The University Center for Ethics and the Professions has selected five Harvard graduate students to be named Edmond J. Safra Graduate Fellows in Ethics. Under the direction of Arthur Applbaum, professor of ethics and public policy at the Kennedy School of Government (KSG), the new fellows will devote their time to an approved course of research and study, and will take part in a weekly center seminar. Fellows will read works in practical ethics and discuss research problems and strategies common to the study of ethics in the several professions. In addition, graduate fellows are encouraged to take part in the wider intellectual life of the center with the Faculty Fellows in Ethics. (See the Sept. 19 Harvard Gazette for an article on the 2002-03 Faculty Fellows in Ethics.)
The deadline for applications for the 2003-04 graduate fellowship is Nov. 18, 2002. For further information, contact the center at (617) 495-1336.
The Edmond J. Safra Graduate Fellows in Ethics
Tal Ben-Shachar is a Ph.D. candidate in organizational behavior. His research concerns the application of social psychology to ethics, asking questions regarding how the empirical study of human nature can inform the study of ethical behavior and what a manager interested in creating an ethical team or organization can learn from research in psychology. Ben-Shachar graduated from Harvard College with a degree in philosophy and psychology and then spent a year at the University of Cambridge studying education as Harvard’s John Eliot Scholar. He has been the teaching fellow for courses in psychology applied to business, applied social psychology, and personality psychology.
Maximo Langer is an S.J.D candidate at Harvard Law School (HLS). His dissertation examines whether there have been tendencies toward globalization in criminal procedure, both in the common and in the civil law worlds, analyzing what is at stake in these globalizing tendencies from the perspective of political philosophy. Langer earned an LL.M from HLS and an LL.B magna cum laude from the School of Law of the University of Buenos Aires. In Argentina, he clerked for a federal judge, and taught jurisprudence, criminal law, and procedure. He has been awarded the Byse-Rockefeller Center, Fulbright, Harvard-Fortabat, and Organization of American States fellowships, and has published in the fields of criminal procedure and criminology. Langer teaches a Law School workshop on legal transplants and globalization in criminal procedure.
Sara Olack is a Ph.D. candidate in philosophy. In her dissertation, she will develop a theory of punishment. Drawing on the classical tradition of social contract theory, she will argue that the relations between the members of a well – constituted political society are characterized by certain forms of reciprocity and respect. She will maintain that punishment is best understood as the means by which the political society expresses its commitment to these forms in its relations with persons who fail to conform to them. Olack will argue that this view of punishment and its related conception of desert incorporate the most plausible elements of contemporary deterrent and retributive accounts of punishment while avoiding their shortcomings. Olack holds a B.A. in philosophy from Rice University.

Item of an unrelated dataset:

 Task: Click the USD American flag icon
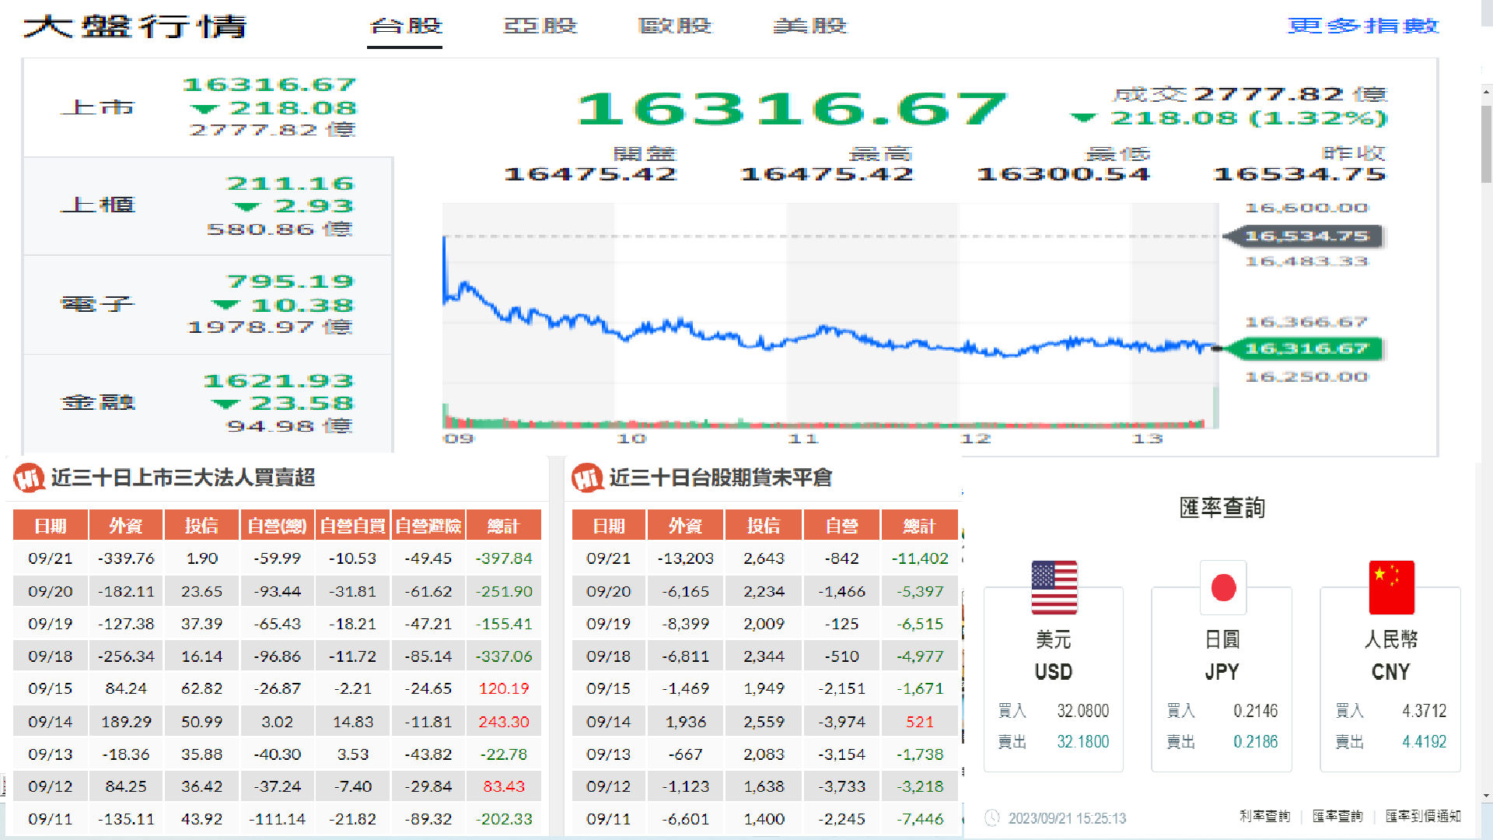1054,587
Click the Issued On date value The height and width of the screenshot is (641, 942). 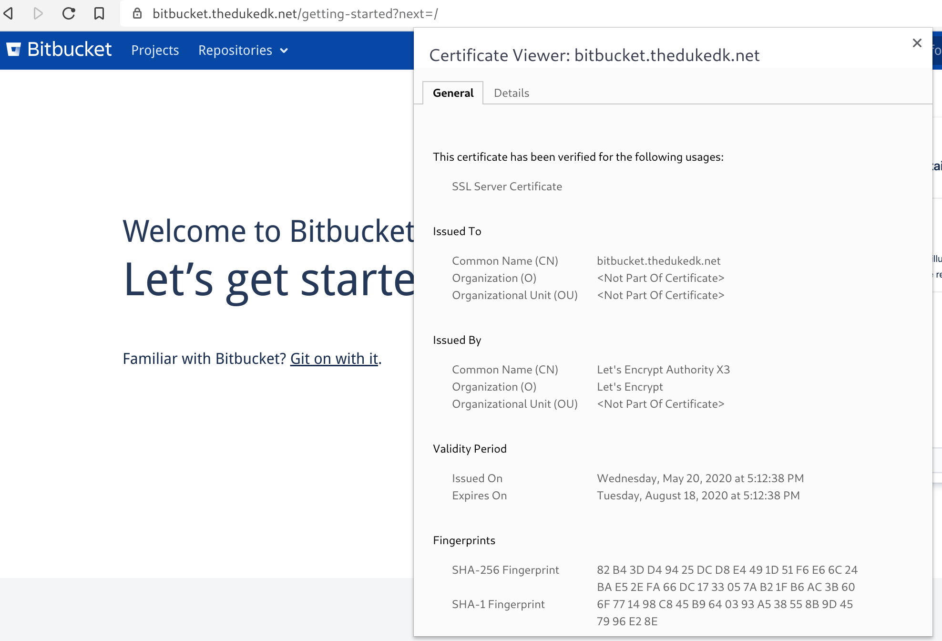(700, 478)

At Harvard she has been a teaching fellow for courses in the philosophy of law, ancient philosophy, and the history of moral philosophy.
Martin O’Neill is a Ph.D. candidate in philosophy. His research centers on issues of responsibility, autonomy, and distributive justice. His dissertation will explore the ways in which our understanding of the metaphysics of action should influence our conception of the nature of equality. He is generally interested in moral, political, and legal philosophy, and has published on Wittgenstein’s conception of logical necessity. Originally from London, Martin attended Oxford University before coming to Harvard. He holds a B.A. in philosophy, politics, and economics, and an M.A. and a B.Phil. in philosophy from Balliol College. At Harvard, he has been a teaching fellow for courses on ethics, political philosophy, and the philosophy of law in the Core Program, and has on three occasions been awarded a Certificate of Excellence in Teaching from the Derek Bok Center for Teaching and Learning.
Patrick Shin is a Ph.D. candidate in philosophy. His dissertation will examine various conceptions of what might be called the right to equal treatment, i.e., the right of an individual not to be treated differently from other individuals who are similar in morally relevant respects. He will explore the types of considerations that can and cannot justify differential treatment of individuals. Shin received his B.A. from Dartmouth College and a J.D. from Harvard Law School. Before beginning his Ph.D. studies, he served as a law clerk for a federal district judge in Boston and for two judges on the 1st U.S. Court of Appeals. He also spent several years in the litigation department of a large Boston law firm. At Harvard, he has taught a tutorial on the concept of rights and has been a teaching fellow in courses on the philosophy of action, the philosophy of law, and the nature of moral motivation.